What the task requires: Your output should be the lines from the one with "Open Job Layer 3 Clients dropdown" through the end of the entries below, set down word for word and nothing else.

Records from a data source
========================================
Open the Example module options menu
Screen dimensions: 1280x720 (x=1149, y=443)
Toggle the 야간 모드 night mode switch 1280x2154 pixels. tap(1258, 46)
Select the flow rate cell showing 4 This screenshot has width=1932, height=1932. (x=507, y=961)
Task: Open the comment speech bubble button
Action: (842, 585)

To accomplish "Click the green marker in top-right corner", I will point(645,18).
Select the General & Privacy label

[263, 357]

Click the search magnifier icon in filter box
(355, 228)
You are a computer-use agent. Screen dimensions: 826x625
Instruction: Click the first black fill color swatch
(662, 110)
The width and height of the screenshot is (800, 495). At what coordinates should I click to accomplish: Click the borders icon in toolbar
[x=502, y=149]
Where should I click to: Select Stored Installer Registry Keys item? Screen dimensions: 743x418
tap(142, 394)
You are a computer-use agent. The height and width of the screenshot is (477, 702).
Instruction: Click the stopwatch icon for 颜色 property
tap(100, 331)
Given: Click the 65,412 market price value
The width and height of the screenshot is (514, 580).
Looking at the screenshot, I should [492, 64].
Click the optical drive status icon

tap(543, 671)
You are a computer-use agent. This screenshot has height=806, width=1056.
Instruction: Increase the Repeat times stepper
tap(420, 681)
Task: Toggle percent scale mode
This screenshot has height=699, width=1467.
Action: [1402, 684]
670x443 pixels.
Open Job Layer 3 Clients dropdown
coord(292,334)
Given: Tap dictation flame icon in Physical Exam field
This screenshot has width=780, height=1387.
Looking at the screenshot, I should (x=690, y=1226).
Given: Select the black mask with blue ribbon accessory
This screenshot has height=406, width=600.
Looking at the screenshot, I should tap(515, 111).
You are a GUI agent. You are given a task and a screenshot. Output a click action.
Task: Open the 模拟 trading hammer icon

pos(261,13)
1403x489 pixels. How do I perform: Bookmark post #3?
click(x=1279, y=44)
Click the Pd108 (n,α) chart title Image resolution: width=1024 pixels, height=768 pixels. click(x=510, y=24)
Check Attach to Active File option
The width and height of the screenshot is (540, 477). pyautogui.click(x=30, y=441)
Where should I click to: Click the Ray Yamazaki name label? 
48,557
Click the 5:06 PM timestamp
========================================
Solved exercise:
Open Job Layer 3 Clients dropdown
coord(292,334)
Given: Tap dictation flame icon in Physical Exam field
This screenshot has width=780, height=1387.
Looking at the screenshot, I should (x=690, y=1226).
Given: Select the black mask with blue ribbon accessory
This screenshot has height=406, width=600.
Looking at the screenshot, I should tap(515, 111).
You are a GUI agent. You are given a task and a screenshot. Output a click action.
Task: Open the 模拟 trading hammer icon

pos(261,13)
1403x489 pixels. How do I perform: Bookmark post #3?
click(x=1279, y=44)
Click the Pd108 (n,α) chart title Image resolution: width=1024 pixels, height=768 pixels. click(x=510, y=24)
Check Attach to Active File option
The width and height of the screenshot is (540, 477). pyautogui.click(x=30, y=441)
Where should I click to: Click the Ray Yamazaki name label? 
48,557
Click the 5:06 PM timestamp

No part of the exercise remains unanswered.